The Architectural Proof-of-Concept takes input primarily from Task: Existing Asset Analysis and takes into account the Concept: Service Portfolio defined by Activity: Perform Service Specification.
Also, when dealing with existing applications, the following items need to be examined and considered:
Exception Handling: Need to understand how the exception handling works today. In batch processing, when
exception occurs, the program abends (abnormally terminates) and produces a core dump. The programmer is required
to look at the core dump and figure what needs to be done. This may not be acceptable. One would need to figure out
what needs to be done, for instance how to integrate with exception handling framework.

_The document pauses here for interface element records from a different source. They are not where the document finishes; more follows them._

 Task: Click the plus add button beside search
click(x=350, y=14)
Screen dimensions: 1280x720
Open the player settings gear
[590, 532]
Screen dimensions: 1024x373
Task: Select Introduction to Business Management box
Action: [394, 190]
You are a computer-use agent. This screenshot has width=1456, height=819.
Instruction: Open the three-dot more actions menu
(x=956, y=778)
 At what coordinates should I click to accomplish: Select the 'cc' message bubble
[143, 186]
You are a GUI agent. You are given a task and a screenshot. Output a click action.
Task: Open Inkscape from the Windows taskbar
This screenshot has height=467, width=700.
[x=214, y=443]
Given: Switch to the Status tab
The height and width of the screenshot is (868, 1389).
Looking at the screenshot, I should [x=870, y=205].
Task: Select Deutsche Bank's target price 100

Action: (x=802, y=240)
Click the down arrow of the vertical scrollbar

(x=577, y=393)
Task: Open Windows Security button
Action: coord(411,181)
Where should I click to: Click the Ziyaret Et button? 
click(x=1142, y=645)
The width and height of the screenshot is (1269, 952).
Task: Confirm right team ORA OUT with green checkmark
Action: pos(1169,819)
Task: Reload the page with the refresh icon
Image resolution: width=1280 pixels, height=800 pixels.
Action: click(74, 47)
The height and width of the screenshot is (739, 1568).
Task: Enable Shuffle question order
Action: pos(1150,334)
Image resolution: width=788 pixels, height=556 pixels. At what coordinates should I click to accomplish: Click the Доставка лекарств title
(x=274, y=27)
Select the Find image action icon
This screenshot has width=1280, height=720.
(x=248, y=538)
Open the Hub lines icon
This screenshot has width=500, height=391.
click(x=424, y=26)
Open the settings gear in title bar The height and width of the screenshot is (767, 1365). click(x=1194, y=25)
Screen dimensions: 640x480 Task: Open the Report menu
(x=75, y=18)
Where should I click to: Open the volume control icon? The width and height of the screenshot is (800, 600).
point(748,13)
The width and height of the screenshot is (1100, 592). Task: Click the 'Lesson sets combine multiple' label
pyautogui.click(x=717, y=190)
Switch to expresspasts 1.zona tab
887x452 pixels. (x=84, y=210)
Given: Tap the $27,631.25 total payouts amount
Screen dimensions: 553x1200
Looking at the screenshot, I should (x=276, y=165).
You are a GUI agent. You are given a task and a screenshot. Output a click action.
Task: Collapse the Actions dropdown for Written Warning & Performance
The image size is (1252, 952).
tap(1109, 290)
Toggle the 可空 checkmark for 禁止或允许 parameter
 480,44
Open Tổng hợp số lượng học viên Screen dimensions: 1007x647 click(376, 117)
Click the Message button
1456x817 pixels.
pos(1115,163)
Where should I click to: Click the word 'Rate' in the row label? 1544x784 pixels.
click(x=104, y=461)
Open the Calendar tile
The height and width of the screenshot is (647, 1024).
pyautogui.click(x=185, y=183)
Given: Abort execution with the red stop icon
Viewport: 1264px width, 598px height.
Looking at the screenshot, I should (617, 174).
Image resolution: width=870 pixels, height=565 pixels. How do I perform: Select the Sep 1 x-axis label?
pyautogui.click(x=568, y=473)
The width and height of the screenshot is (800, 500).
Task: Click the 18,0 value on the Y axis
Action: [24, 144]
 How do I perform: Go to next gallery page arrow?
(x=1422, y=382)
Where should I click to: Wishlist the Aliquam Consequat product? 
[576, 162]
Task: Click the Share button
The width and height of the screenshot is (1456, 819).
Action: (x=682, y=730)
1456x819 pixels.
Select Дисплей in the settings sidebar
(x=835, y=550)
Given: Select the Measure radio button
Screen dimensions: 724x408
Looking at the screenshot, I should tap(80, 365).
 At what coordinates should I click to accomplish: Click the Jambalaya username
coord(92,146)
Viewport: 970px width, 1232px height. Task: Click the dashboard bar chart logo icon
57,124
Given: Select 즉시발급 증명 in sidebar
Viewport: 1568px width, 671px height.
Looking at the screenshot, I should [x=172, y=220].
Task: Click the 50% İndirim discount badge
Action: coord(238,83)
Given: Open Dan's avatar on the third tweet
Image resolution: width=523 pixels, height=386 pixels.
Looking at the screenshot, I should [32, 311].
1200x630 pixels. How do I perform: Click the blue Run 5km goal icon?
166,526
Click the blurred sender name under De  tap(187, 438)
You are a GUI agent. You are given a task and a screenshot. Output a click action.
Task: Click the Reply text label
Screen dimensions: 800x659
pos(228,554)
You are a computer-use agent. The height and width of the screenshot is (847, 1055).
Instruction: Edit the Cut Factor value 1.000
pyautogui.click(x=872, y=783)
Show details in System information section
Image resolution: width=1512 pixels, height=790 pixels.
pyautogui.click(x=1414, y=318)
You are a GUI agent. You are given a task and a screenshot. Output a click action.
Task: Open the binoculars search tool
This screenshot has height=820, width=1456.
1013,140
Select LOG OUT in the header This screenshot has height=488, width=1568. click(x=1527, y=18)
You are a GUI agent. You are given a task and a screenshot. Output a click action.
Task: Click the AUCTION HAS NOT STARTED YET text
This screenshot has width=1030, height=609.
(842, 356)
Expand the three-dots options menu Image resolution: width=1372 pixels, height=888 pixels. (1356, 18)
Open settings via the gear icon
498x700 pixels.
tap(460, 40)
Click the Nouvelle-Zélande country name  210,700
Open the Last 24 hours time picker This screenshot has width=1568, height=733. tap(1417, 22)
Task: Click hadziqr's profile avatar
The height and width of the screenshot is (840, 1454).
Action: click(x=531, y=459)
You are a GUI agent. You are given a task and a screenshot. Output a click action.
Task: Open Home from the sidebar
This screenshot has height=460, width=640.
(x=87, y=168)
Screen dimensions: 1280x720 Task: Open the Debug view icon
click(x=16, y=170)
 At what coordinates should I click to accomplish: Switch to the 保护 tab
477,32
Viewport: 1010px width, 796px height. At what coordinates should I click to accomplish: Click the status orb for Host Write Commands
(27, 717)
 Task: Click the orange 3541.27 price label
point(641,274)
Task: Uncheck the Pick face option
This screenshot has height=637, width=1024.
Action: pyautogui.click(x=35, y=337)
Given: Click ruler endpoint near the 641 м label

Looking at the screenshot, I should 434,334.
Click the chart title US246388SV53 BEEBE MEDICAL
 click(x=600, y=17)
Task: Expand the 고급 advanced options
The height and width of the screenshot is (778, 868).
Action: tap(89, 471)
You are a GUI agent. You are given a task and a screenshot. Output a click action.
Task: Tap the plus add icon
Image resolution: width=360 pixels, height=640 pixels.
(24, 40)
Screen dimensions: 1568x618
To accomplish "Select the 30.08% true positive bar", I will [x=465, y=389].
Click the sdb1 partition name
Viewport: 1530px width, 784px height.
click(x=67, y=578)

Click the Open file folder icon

Process and Data Distribution: We need to examine where the data and process are executed. CICS applications
executing on one machine and may send a request to another machine (also known as function shipping in CICS) or
remote call data on another machine. We may like to consider going directly (JDBC to DB) to remote machine where
the process or data is running, instead of using the connector which goes through the JDBC to DB. That is, it is
more optimal to make native JDBC call to a remote data source, as opposed to going through an intermediary such as
Data Availability: If we have customer file in VSAM which requires, say, a 4 hour maintenance window,
then we can't support 24/7 customer service. We would need to consider a new storage solution.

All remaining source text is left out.